Nice eh? She has a cute tile kitchen and an open-concept living area with blonde wood and exposed brick.
The easy part for me was the actual signing. I have a cheque book and a pen. Thea had a tougher time. She does her banking online and buys everything on credit or debit. She has never held a cheque with her name on it.
What'll I do Daddy? she asked, an overtone of panic vibrating at the top of her register. Thea has always been a good panicker. Fortunately, I am able to calm her down with practical fatherly advice.
Does your landlord own a fleet of tanker trucks? I asked.
What does that have to do with anything?
You could convince your landlord to enter the barter economy, I suggested. He will let you live on his property and in return you will manage his fleet of tanker trucks, keeping them clean and full and on schedule. Eh?
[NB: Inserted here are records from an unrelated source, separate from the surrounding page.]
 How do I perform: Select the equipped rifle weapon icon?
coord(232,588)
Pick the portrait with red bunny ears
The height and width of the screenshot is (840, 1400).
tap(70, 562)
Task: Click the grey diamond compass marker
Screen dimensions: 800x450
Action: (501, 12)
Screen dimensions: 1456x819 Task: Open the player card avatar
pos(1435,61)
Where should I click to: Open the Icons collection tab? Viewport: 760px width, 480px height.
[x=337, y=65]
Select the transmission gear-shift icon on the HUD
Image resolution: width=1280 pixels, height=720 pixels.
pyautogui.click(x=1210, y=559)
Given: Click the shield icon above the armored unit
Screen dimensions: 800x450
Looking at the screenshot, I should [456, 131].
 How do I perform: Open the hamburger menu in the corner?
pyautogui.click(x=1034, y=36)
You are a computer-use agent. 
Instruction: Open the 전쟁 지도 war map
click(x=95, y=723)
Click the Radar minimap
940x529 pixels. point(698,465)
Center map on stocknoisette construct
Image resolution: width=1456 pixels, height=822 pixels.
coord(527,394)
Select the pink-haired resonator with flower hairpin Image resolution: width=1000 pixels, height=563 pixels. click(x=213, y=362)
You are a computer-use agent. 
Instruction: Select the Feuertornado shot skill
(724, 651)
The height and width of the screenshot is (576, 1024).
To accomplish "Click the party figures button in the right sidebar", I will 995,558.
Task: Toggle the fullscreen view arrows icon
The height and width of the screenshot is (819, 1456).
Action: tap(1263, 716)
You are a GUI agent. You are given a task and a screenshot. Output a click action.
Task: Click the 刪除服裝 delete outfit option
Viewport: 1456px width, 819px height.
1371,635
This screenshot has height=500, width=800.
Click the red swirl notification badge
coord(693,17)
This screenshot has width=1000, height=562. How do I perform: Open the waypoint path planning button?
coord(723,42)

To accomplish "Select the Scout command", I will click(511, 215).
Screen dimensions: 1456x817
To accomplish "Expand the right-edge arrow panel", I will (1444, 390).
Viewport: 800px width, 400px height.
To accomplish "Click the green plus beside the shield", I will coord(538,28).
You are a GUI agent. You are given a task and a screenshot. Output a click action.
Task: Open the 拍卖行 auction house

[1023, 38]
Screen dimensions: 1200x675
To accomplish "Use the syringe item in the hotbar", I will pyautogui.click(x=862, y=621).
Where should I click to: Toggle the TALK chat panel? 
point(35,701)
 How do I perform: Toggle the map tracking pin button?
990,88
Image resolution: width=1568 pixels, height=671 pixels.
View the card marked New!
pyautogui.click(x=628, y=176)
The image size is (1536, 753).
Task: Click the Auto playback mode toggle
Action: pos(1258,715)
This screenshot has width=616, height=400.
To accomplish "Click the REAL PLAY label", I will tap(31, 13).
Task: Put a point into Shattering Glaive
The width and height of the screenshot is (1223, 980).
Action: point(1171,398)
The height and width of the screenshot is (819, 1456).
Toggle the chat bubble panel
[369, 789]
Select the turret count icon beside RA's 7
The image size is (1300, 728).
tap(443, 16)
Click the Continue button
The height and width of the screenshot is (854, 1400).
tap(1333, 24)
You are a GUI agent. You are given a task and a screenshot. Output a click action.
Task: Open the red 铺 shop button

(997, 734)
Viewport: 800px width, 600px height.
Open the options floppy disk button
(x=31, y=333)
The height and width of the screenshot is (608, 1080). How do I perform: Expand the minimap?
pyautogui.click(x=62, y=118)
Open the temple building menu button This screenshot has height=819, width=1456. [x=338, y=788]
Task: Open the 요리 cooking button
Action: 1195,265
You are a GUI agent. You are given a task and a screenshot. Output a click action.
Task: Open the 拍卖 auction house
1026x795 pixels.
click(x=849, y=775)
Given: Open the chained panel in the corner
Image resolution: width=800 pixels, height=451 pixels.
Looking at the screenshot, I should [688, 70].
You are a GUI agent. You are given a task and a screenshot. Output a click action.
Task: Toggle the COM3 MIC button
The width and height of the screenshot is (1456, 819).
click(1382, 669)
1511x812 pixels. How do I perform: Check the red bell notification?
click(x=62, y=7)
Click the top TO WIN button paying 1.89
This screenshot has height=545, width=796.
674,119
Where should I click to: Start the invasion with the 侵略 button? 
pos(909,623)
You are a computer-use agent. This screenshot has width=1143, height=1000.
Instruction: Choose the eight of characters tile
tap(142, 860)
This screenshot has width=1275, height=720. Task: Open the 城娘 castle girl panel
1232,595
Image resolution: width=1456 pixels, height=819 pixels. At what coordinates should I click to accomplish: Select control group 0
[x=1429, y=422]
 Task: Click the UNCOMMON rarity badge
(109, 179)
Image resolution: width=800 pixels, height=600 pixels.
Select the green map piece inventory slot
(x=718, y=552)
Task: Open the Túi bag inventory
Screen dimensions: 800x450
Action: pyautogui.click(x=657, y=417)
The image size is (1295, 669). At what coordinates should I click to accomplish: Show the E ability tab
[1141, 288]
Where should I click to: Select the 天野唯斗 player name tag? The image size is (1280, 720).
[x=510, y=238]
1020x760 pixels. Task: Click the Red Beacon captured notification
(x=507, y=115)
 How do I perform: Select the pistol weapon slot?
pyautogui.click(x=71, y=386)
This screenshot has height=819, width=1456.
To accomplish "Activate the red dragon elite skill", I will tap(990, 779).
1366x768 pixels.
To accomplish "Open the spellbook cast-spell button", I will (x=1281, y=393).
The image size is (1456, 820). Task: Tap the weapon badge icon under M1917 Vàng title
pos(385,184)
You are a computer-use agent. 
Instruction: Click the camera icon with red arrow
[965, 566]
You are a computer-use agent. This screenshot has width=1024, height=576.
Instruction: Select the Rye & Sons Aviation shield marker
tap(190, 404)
I thought this was pretty good -- specific, you know, and fair value for money. Thea is a sort of office manager. I don't really know what she does, but if I had a fleet of tanker trucks, I'd pay someone like her to manage them.
I'm going to have to open a chequing account! she said.
Yes, that might solve your problem too.
I'll be late for the signing and he'll be upset. Want to drive me to the bank? she asked. That would save time and we could have lunch afterwords.
Sorry, I have to earn another couple of dimes for my next royalty cheque, I said. My landlord doesn't trust me either.